Equipa da Semana: Benfica – Num contexto algo adverso e com alguma pressão após os triunfos dos rivais, a turma de Rui Vitória não se assustou com o desafio na Choupana e venceu de forma categórica. Jonas foi o homem do encontro, mas os encarnados realizaram uma excelente exibição e somaram inúmeras oportunidades de golo, podendo inclusive ter sujeitado os madeirenses a uma derrota mais pesada.

Equipa Desilusão: Boavista – Saiu Petit, entrou Sánchez, mas os resultados e o rendimento exibicional continuam sem se alterarem. Os axadrezados tentaram aproveitar a instabilidade do FC Porto, mas a superioridade inequívoca dos dragões ficou bem patente desde muito cedo, tendo Casillas acabado o encontro cheio de frio.
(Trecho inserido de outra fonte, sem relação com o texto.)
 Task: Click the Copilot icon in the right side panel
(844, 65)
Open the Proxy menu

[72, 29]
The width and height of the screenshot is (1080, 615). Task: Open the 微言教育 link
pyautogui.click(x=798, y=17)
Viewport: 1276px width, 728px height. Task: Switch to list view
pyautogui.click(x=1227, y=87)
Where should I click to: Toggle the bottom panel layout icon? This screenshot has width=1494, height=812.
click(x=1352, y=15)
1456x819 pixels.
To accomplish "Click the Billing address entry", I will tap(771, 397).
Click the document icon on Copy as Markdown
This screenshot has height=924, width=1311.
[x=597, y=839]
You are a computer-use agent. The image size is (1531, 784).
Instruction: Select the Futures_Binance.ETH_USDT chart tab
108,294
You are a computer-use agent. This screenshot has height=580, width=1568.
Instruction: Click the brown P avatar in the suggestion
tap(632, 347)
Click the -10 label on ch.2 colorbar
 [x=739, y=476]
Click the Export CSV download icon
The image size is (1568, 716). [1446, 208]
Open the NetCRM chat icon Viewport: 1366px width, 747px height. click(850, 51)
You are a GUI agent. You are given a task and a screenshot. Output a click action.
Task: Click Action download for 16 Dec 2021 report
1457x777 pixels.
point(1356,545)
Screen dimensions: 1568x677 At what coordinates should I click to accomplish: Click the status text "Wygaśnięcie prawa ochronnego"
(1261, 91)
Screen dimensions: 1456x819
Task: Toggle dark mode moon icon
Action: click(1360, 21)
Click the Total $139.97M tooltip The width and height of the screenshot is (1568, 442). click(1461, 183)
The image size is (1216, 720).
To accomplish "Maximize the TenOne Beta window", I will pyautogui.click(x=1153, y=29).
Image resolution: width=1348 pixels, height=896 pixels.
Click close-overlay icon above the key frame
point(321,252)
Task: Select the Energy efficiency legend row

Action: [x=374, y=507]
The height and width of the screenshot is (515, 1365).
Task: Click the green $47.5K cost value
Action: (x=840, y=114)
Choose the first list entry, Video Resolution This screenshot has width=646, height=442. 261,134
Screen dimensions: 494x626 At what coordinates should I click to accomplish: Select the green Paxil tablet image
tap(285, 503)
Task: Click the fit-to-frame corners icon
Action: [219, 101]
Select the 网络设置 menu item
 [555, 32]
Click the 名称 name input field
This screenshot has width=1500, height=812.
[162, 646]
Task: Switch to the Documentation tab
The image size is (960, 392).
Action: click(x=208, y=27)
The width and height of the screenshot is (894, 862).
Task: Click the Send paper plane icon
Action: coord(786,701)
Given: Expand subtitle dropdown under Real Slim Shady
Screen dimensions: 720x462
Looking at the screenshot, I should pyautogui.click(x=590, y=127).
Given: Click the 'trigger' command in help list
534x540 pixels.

A luta pela permanência promete ser intensa, mas com estes recursos será difícil inverter a tendência.

Melhor 11 da 17.ª jornada da 1ª Liga: Kieszek (Estoril), Anderson Luís (Estoril), Ricardo (Paços de Ferreira), Raúl Silva (Marítimo), Layún (FC Porto), Danilo (FC Porto), Adrien (Sporting), Corona (FC Porto), Marega (Marítimo), Jonas (Benfica), Bruno Moreira (Paços de Ferreira)

Jogador da Semana: Jonas (Benfica) – Acusado de não aparecer nos jogos ditos grandes, a verdade é que o brasileiro continua a vincar semana após semana que é o principal goleador em Portugal, e sem Gaitán a grande referência do Benfica. Técnica, inteligência e um poder de finalização brutais, numa exibição para mais tarde recordar. Após este hat-trick, o ex Valência soma 18 golos neste campeonato e 50 golos em 61 jogos oficiais com a camisola das águias.

Jogador Desilusão: William Carvalho (Sporting) – Prestação a roçar o medíocre por parte do médio leonino. Inúmeros passes falhados, muitas dificuldades na transição defensiva (algo que os adversários exploram cada vez mais) e a ausência daquela autoridade a que fomos habituados em tempos anteriores. Jorge Jesus retirou-o sem surpresa ao intervalo e, caso o seu rendimento exibicional não suba, será difícil ter os minutos que se esperava no Europeu ou mesmo até ser convocado.

Jogador a Seguir: Leandro Silva (Académica) – Desde a entrada de Filipe Gouveia, a Académica tem vivido tempos mais tranquilos, sendo que, além do treinador, há outro denominador comum neste percurso de sucesso: Leandro Silva. O médio emprestado pelo FC Porto conquistou o seu lugar a pulso, sendo o dínamo da equipa nesta nova versão dos Estudantes. Forte no passe e na pressão, com chegada à área e com uma boa leitura de jogo, é, sem dúvida, um indiscutível na Briosa por estes dias.